Even if Beijing’s pressure on Taipei is somewhat legitimate, the old dilemma of how to punish the pro-independence forces without triggering Taiwanese society’s nationalistic backlash is still there. Beijing seems to have found some effective strategies to address the dilemma. Firstly, as a usual strategy, Beijing uses a harder stick against Taipei and other pro-independence forces, and meanwhile, offers a sweeter carrot to reward Taiwanese who are not openly pro-independence. For example, the Chinese central and local governments have been further improving policies to solicit more Taiwanese capital and talent, especially young Taiwanese, to mainland China for investment, work, study, tours, and so on. It seems that an increasing number of Taiwanese back from mainland China have started talking about China favorably and criticizing Taiwan for its economic backwardness compared to China.

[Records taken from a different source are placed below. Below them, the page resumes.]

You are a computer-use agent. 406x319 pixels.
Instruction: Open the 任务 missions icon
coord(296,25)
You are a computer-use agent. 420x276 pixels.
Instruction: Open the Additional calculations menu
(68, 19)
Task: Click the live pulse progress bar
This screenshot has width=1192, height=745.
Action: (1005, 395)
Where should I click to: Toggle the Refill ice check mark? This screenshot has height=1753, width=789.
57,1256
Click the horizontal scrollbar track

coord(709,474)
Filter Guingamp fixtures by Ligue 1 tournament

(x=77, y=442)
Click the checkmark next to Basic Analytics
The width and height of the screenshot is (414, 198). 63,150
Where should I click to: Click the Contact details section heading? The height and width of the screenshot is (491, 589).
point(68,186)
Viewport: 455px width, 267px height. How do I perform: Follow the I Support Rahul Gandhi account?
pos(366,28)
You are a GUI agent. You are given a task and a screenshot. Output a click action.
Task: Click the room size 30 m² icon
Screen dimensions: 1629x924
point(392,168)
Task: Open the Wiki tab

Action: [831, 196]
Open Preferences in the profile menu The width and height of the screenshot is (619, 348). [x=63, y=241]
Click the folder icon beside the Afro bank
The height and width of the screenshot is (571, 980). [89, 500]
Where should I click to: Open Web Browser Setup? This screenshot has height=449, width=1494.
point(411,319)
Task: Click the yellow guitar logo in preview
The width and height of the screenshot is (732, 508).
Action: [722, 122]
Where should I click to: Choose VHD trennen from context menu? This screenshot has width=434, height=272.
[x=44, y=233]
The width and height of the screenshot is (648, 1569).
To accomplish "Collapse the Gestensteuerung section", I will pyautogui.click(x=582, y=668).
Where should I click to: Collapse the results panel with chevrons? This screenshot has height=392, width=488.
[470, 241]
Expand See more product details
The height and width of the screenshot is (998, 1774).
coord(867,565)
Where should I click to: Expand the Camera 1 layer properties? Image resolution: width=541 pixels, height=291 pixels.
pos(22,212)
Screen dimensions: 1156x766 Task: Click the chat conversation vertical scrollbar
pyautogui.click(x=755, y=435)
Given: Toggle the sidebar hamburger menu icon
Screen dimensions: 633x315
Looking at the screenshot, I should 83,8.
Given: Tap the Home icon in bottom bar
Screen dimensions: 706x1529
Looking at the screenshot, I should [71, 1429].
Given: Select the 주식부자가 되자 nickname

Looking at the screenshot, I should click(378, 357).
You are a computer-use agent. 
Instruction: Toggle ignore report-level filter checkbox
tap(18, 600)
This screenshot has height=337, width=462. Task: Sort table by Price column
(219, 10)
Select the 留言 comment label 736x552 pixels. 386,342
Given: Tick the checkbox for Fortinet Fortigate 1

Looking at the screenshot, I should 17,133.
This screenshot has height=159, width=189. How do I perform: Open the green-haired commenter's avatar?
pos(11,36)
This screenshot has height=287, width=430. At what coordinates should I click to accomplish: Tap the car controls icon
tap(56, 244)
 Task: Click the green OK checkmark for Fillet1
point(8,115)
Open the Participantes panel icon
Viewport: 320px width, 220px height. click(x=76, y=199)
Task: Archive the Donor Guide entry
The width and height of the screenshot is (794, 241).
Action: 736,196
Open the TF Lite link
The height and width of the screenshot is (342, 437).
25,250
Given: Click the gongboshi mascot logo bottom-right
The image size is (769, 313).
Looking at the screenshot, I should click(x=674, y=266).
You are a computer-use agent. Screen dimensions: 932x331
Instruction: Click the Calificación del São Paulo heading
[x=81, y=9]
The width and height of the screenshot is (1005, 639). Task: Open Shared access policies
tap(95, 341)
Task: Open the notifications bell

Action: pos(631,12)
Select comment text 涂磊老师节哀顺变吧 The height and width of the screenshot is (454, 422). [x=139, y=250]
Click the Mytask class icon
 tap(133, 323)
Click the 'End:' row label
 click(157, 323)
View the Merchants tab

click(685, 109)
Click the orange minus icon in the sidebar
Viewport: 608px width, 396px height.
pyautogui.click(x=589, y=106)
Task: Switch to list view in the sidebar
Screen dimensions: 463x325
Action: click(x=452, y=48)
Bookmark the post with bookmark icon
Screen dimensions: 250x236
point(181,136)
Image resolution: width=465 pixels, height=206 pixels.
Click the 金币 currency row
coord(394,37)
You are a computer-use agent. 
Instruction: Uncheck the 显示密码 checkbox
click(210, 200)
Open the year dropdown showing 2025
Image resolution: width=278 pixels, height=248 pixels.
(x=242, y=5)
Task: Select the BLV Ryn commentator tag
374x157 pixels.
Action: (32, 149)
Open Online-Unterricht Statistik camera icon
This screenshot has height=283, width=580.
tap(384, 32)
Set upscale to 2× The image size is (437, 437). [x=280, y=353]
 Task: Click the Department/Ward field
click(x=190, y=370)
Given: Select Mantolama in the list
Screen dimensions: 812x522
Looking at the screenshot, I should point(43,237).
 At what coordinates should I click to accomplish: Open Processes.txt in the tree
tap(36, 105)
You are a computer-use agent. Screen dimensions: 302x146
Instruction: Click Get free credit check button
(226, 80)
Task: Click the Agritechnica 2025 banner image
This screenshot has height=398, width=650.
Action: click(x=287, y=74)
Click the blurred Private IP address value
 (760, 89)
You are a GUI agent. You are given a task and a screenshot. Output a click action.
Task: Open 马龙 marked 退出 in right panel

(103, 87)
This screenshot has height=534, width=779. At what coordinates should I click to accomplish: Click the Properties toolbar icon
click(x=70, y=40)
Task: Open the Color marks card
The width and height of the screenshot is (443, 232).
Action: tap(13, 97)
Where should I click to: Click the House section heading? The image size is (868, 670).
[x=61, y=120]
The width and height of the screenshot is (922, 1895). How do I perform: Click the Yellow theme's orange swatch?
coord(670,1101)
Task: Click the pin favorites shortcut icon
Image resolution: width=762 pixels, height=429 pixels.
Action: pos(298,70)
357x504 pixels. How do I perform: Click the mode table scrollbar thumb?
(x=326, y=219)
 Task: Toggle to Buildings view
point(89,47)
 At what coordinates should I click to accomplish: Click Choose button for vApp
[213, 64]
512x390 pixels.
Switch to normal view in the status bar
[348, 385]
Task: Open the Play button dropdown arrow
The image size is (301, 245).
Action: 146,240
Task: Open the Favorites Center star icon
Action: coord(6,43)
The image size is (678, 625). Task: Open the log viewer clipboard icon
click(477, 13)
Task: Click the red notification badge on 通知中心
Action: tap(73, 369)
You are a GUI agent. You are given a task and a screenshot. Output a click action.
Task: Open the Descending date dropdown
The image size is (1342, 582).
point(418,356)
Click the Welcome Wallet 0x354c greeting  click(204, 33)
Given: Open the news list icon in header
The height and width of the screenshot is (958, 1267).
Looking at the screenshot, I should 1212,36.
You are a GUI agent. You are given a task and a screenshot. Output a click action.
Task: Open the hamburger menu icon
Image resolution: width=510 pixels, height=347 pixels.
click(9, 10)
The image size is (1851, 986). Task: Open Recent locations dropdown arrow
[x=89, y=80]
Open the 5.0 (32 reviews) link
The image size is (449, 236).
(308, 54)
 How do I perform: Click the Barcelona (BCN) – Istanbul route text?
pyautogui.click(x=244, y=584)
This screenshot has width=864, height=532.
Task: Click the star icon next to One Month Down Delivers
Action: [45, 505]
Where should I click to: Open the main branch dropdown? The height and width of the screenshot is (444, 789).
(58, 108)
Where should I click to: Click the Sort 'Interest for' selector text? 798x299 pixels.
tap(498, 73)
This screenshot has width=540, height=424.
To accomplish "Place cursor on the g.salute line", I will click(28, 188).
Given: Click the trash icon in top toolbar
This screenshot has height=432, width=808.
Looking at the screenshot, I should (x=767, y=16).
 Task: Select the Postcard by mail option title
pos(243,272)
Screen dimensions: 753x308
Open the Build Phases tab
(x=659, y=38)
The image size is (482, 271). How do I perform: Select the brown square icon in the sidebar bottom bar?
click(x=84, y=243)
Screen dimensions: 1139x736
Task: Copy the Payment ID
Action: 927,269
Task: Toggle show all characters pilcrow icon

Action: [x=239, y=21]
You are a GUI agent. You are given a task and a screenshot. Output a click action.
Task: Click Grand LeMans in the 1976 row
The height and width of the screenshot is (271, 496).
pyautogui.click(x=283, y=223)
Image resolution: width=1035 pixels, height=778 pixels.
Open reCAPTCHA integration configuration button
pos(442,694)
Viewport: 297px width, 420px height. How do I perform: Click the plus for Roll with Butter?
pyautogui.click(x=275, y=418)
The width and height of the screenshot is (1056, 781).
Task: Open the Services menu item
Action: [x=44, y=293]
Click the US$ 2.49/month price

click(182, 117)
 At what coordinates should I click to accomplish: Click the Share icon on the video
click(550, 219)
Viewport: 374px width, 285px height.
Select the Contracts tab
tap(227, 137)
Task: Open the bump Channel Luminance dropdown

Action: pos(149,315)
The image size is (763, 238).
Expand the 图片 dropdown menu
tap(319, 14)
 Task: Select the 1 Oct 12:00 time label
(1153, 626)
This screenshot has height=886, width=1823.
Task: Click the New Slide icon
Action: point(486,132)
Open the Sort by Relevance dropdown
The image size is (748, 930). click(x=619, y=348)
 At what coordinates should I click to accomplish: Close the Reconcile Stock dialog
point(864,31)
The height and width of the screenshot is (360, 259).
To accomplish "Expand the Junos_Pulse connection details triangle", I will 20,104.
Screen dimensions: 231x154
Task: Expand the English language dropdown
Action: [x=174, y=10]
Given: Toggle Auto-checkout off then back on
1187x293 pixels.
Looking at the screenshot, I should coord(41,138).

Secondly, since Tsai took office in 2016, when Beijing imposed pressure on Taipei, its actions were usually politically sensitive but socially non-sensitive. In other words, these actions punished Taipei politically with significant political implications, but have had no or very limited impact on Taiwanese society. As a result, although Taipei criticized Beijing fiercely and adopted some countermeasures, Taiwanese society remained mostly silent.


An example is Beijing’s diplomatic war against Taipei. Two of Taiwan’s ally countries have switched diplomatic ties from Taiwan to China, and Taiwan was prevented from attending the United Nations affiliated international organizations’ meetings. These diplomatic frustrations have important political implications for Taipei but very limited impact on Taiwanese society except for some radical pro-independence activists and scholars whose research have been following Taiwan’s international status closely. Taiwan’s general public might be angry with Beijing’s diplomatic war temporarily, but without mobilization by the organized political force their anger could not be sustained and transformed into stable nationalistic sentiments. The Chinese air force’s “island encirclement” patrols and the unilateral establishment of the M503 flight route are two similar cases.


In mainland China, the public’s militant voice for taking over Taiwan with military force has also gradually subsided under the Chinese government’s careful online management. Declining nationalism in both Taiwan and mainland China are conducive to cross-strait political negotiations in the future. Hopefully, this trend will continue.